If you’ve ever questioned your sexuality, then “Am I gay?” is almost certainly a question you’ve asked yourself and/or Google more than once. Nobody knows this better than LA-based Aussie comedian, actor, writer and TV producer Josh Thomas who, on multiple occasions, found himself asking Google this same question.

“When I was a teenager,” Thomas tells Broadsheet, “I used to type into Google these really dumb questions that Google actually cannot answer. And once I asked Google, ‘Am I gay?’, which is not something Google knows the answer to.

“So I would ask it, ‘How to be gay’.”

The question has continued to interest Thomas, and since he was unsatisfied with Google’s lacklustre answers, he’s taken matters into his own hands by creating an irreverent but informative nine-part 30-minute podcast series called How To Be Gay. “[‘It’s] vaguely me talking about my answers to all those questions and then checking in with a really wide range of people about their experiences. It’s like a very deep dive into gayness.”

Among this selection of interviewees are prominent people from the LGBTIQ+ community.
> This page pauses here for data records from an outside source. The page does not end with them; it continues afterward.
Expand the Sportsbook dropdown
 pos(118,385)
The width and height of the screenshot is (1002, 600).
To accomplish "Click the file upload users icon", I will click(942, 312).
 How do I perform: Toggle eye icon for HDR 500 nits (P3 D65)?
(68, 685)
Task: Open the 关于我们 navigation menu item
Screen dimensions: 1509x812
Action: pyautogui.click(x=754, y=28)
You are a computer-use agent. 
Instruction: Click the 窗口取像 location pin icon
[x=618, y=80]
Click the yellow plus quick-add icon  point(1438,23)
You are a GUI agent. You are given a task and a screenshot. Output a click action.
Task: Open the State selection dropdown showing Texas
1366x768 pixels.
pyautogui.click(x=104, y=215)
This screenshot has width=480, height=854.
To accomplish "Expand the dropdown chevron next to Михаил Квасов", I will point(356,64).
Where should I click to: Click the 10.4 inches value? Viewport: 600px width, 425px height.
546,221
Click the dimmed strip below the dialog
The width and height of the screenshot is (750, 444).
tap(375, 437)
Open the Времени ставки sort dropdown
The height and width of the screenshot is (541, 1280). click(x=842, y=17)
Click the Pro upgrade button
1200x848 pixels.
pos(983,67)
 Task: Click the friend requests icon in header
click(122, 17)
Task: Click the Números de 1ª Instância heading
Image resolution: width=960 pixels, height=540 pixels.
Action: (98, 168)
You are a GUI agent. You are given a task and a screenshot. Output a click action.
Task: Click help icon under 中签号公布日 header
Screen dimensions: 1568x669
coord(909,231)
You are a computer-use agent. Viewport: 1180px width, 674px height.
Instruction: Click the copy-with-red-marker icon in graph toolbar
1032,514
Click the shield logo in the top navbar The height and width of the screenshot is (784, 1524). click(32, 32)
They include Americans such as humourist and writer David Sedaris; actor and musician Titus Burgess; comic, actor and writer Tig Notaro; and stand-up comedian, writer, and actor Joel Kim Booster. There’s also other queer people like Chechnyan refugee Angel Joy, as well as Josh’s mum and Shelly Marsh, who has carried a number of surrogate babies for gay couples.

Unflinchingly honest, this documentary/memoir has somewhat darker undertones than Thomas’s other material, such as his critically acclaimed, funny but heartbreaking show Please Like Me (filmed in Melbourne), and Everything’s Gonna Be Okay (filmed in America). A more serious tone wasn’t his original intention for the podcast, but he’s fully embracing it.

“I’ve always presented queerness as this really fun thing,” he says. “And at the time [in the mid-2010s], that seemed really necessary because all the stuff I was seeing about queerness was always about the suicide rates and how hard it is to be gay. All the conversations that everybody was having around me were just so dark.

“So if anything, Please Like Me was a counterreaction [to those conversations], where I could show being gay as really light and fun, which actually is the reality of how my life is. Like, being gay is really fun to me. It’s just a lot of dancing and, like, kissing strangers.

“Then with this podcast, I wanted to do the opposite and acknowledge that while, for me, being queer is very light and fluffy, and really easy, that’s not the experience that everybody shares. But I don’t think I wanted this podcast to be sad. It’s just that the reality of what queer people experience is sometimes, like, pretty fucked up.”

In several episodes, for example, Thomas’s interviewees recount how painful – and at times traumatic – their coming out experiences were. “That was the one consistent in every single interview; everyone has had to go through something quite difficult. Everybody who’s queer has had a difficult conversation with their parents.”

Thomas has been in the public eye since the early 2000s, coming to prominence in 2005 when, aged 17, he became the youngest person to take out Melbourne Comedy Festival’s Raw Comedy Competition. He’s never shied away from saying what he thinks, and his shows and stand-up are deeply honest. And he’s no stranger to controversy – at a 2016 Writers’ Room panel discussion he made racially insensitive comments for which he was widely criticised.

Despite touching on challenging and confronting themes, How To Be Gay is essential listening for anyone wanting to learn more about the queer community. “I did this podcast because I wanted to learn about these things, and I feel like I really learned a lot, and it made me really happy to be queer. I was like, ‘Oh yeah, it’s really challenging, but it’s actually, like, really cool.’”

Josh Thomas’s How To Be Gay is out now only on Audible.